O pedido da OAB se baseia em relatório da Organização das Nações Unidas (ONU), que este ano expediu dossiê no qual é revelado que na Grande São Paulo 11 mil presos estariam passando fome, vivendo em condições sub-humanas de higiene e até mesmo sujeitos a esporádicas sessões de tortura, física e psicológica.

A representação será recebida pelo promotor Carlos Cardozo, da Diretoria-Geral da Procuradoria-Geral de Justiça do Estado. Os porta-vozes da OAB no caso são Alexandre Trevisan e João Sadi, da Comissão de Direitos Humanos da OAB paulista.

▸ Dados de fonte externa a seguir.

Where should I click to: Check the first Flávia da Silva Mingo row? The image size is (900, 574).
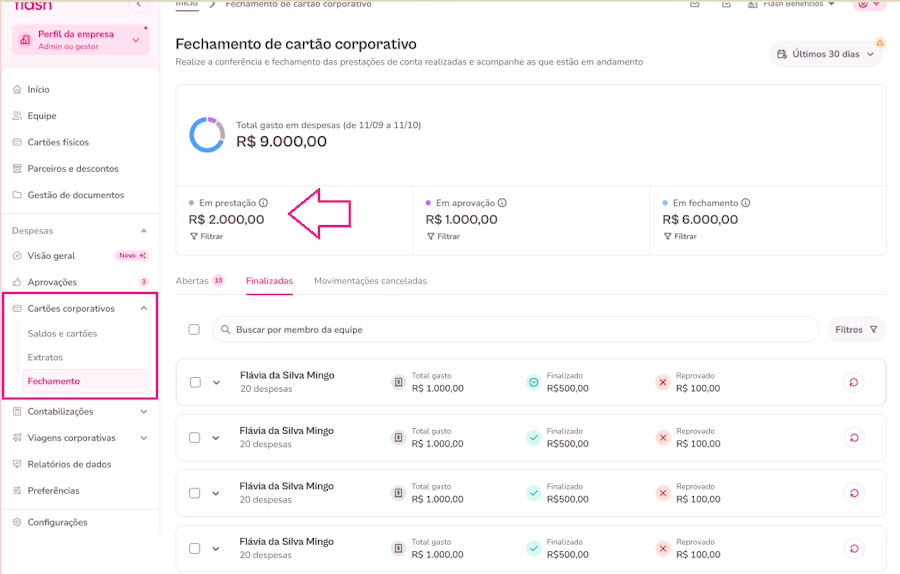pos(195,382)
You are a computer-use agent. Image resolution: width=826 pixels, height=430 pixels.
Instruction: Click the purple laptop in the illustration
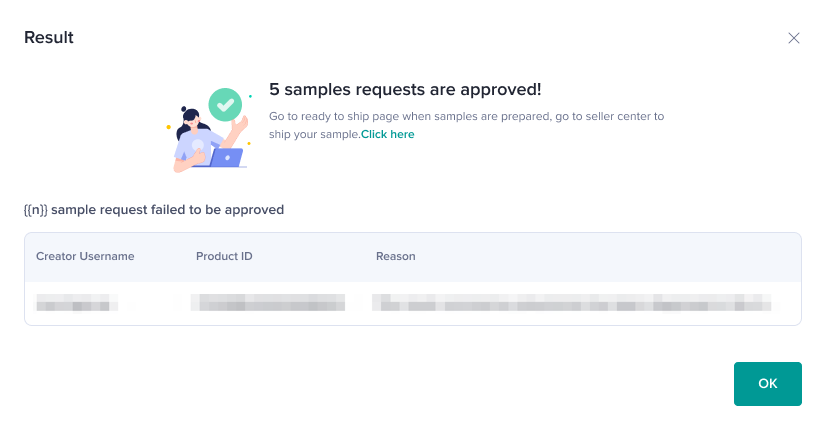click(225, 157)
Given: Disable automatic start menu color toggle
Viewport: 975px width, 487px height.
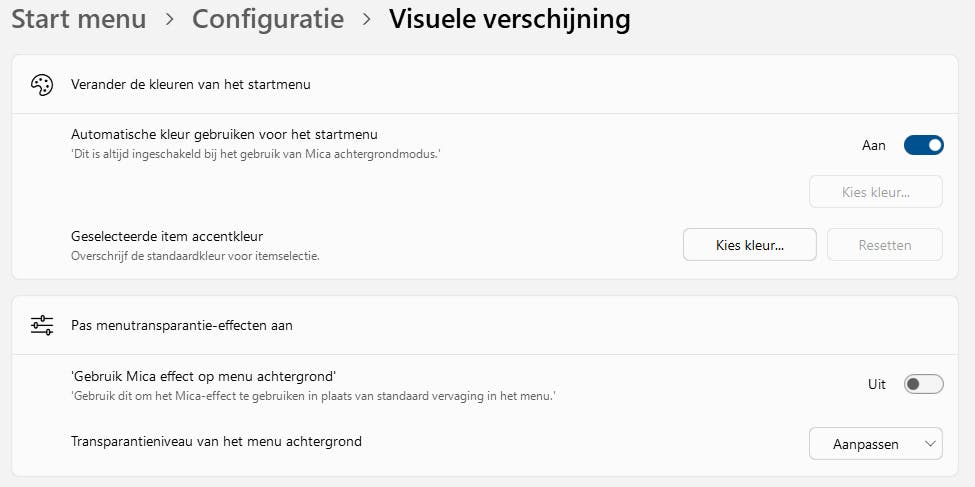Looking at the screenshot, I should coord(923,146).
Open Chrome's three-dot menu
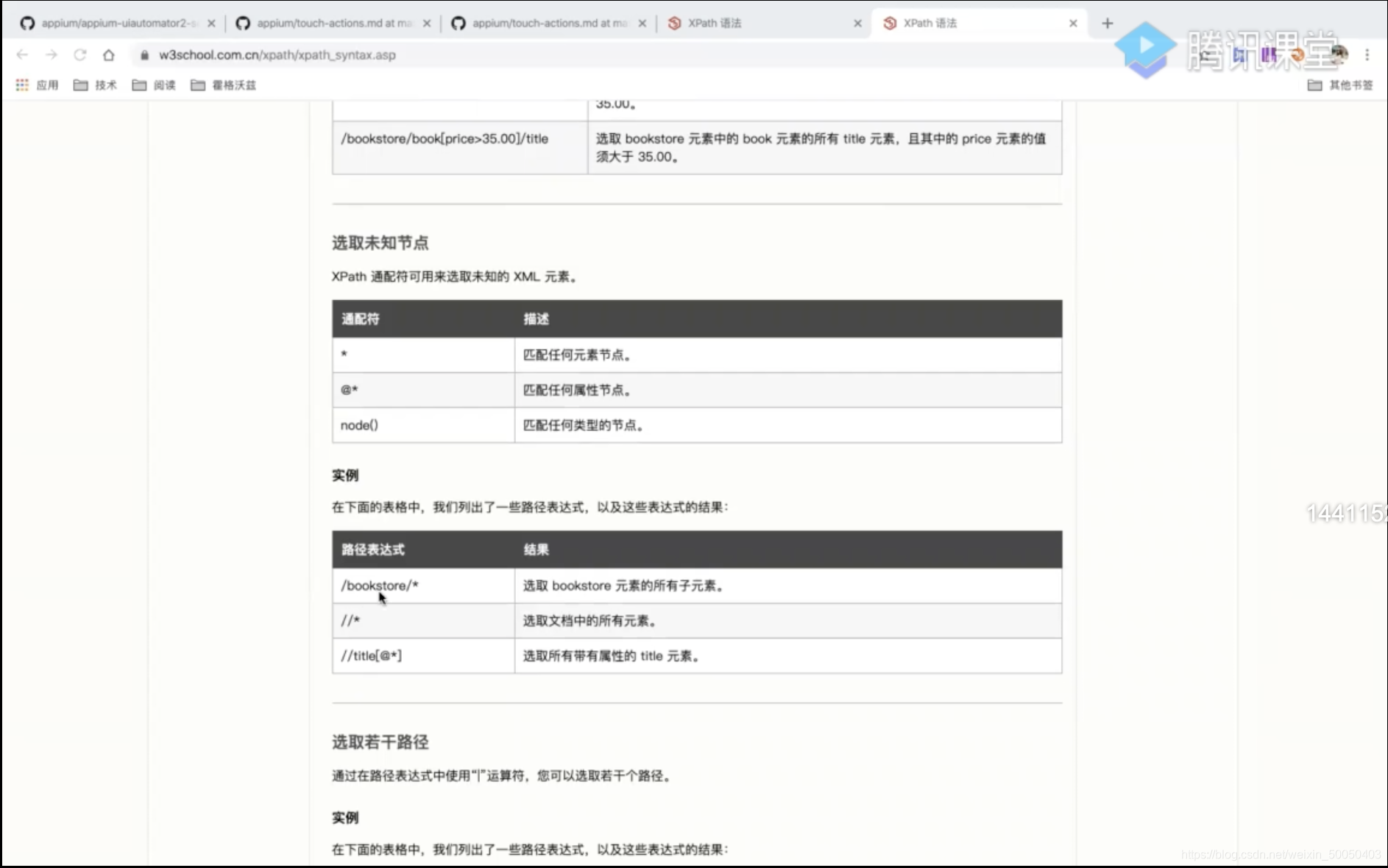1388x868 pixels. 1367,54
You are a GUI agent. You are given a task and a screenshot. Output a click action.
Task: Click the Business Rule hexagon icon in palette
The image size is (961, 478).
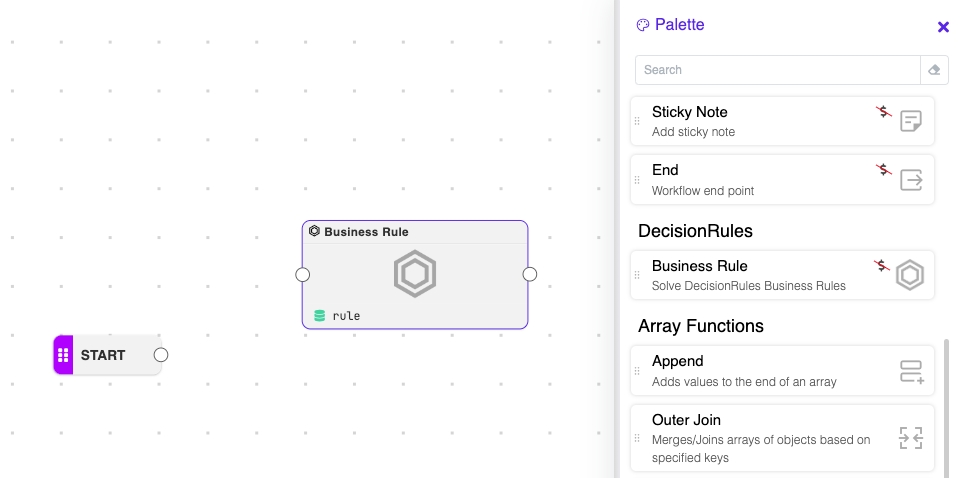point(909,275)
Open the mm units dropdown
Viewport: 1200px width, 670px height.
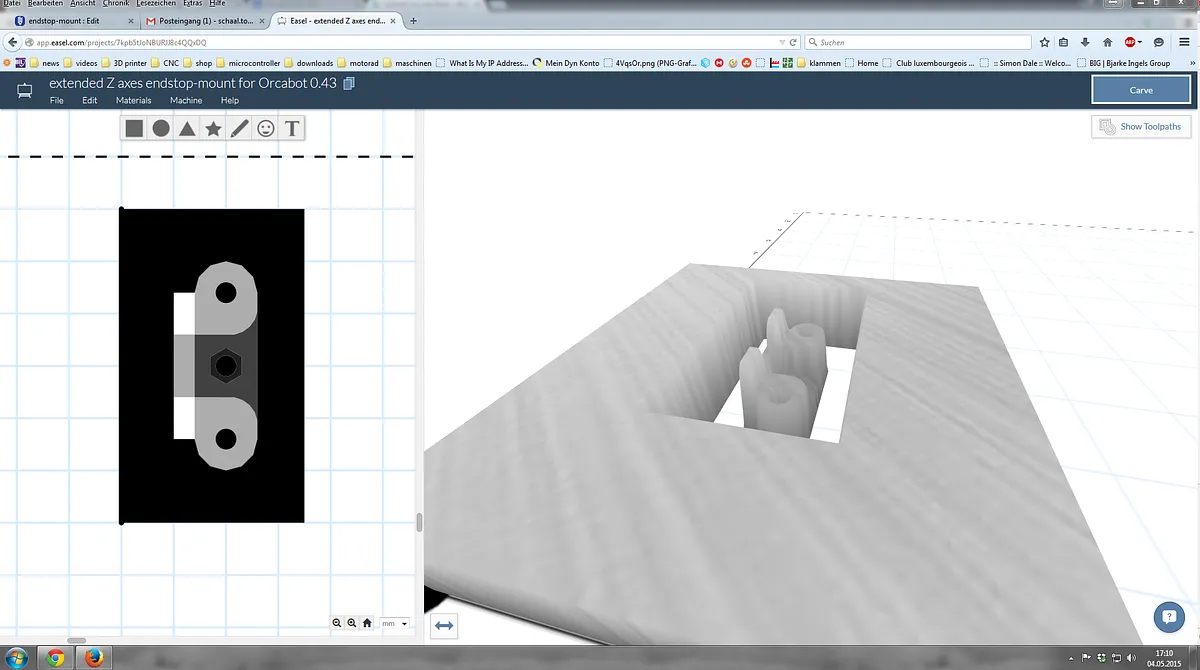(x=395, y=623)
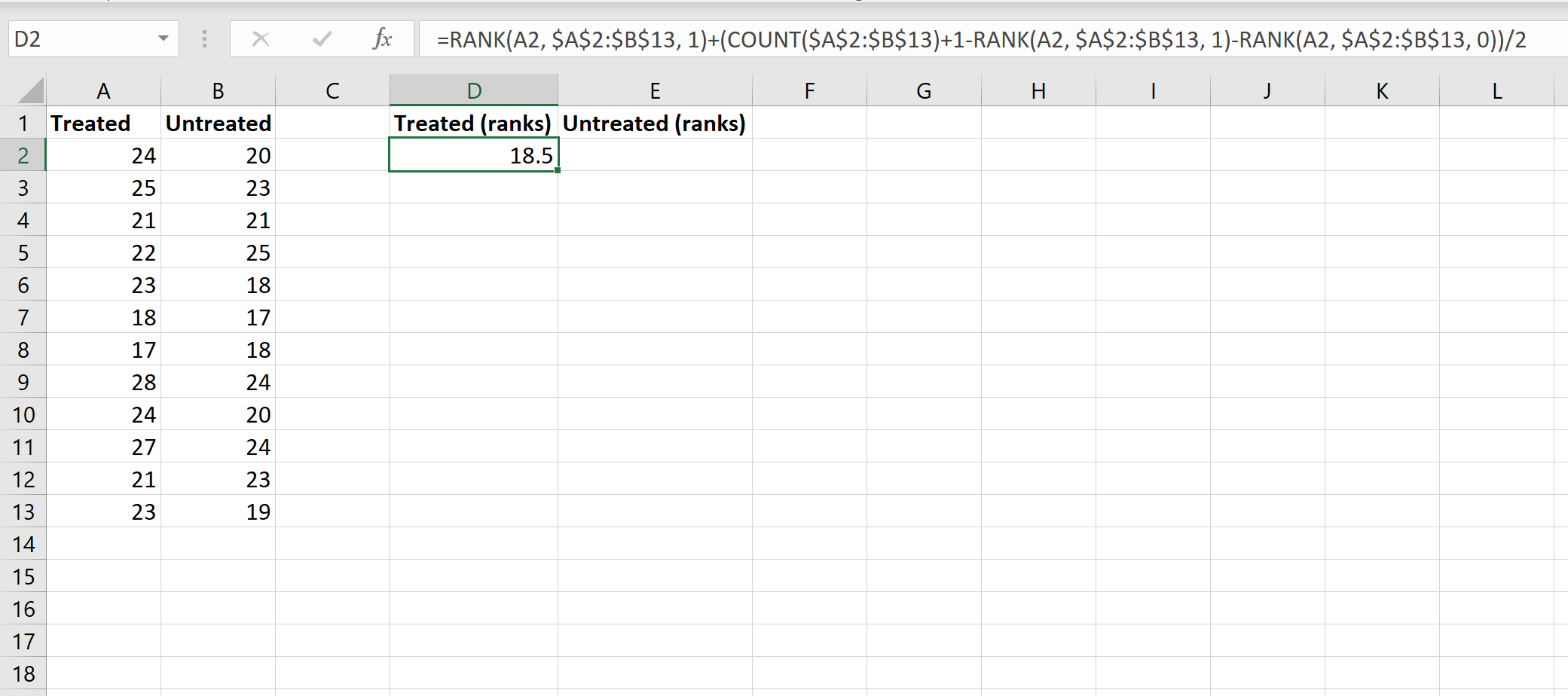Select the entire column A header
The width and height of the screenshot is (1568, 696).
pyautogui.click(x=103, y=90)
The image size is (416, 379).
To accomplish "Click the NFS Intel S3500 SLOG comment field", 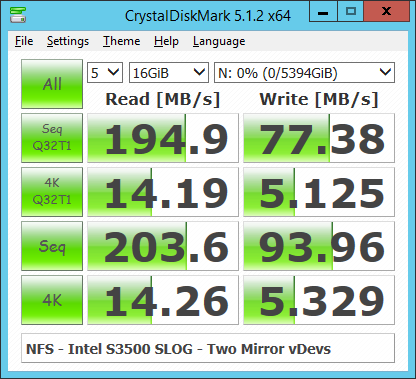I will click(x=208, y=348).
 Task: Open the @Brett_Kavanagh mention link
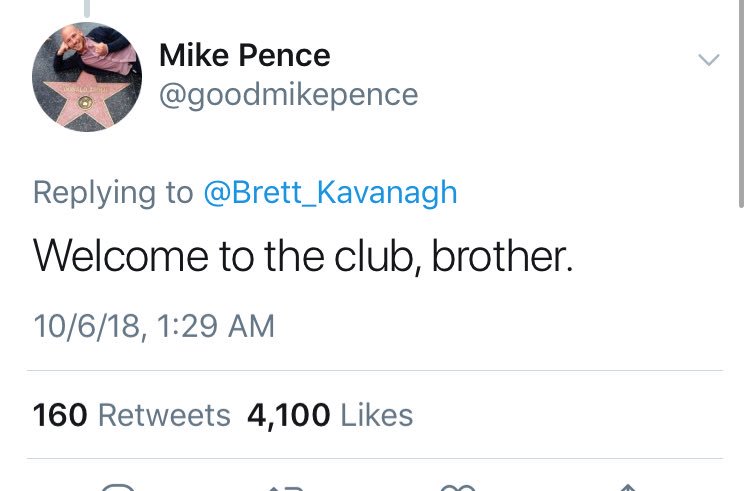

João Sadi, da OAB-SP, avalia: "Temos 160 presos em celas que só cabem 25. Estamos numa situação de calamidade pública. 40% de todos os presos vivem em situação provisória, e boa parte dos agentes da Secretaria de Segurança Pública estão cuidando de presos em vez de combater o crime. Queremos que o Ministério Público dimensione esse quadro, numa investigação profunda, porque só temos pedacinhos do quadro dessa crise, pedacinhos que aparecem volta e meia nos jornais".

O promotor Carlos Cardoso, da diretoria-geral do MP, disse que o pedido de investigações da OAB será analisado e "certamente vamos proceder a investigações e aprofundar os dados, em todos os distritos do Estado".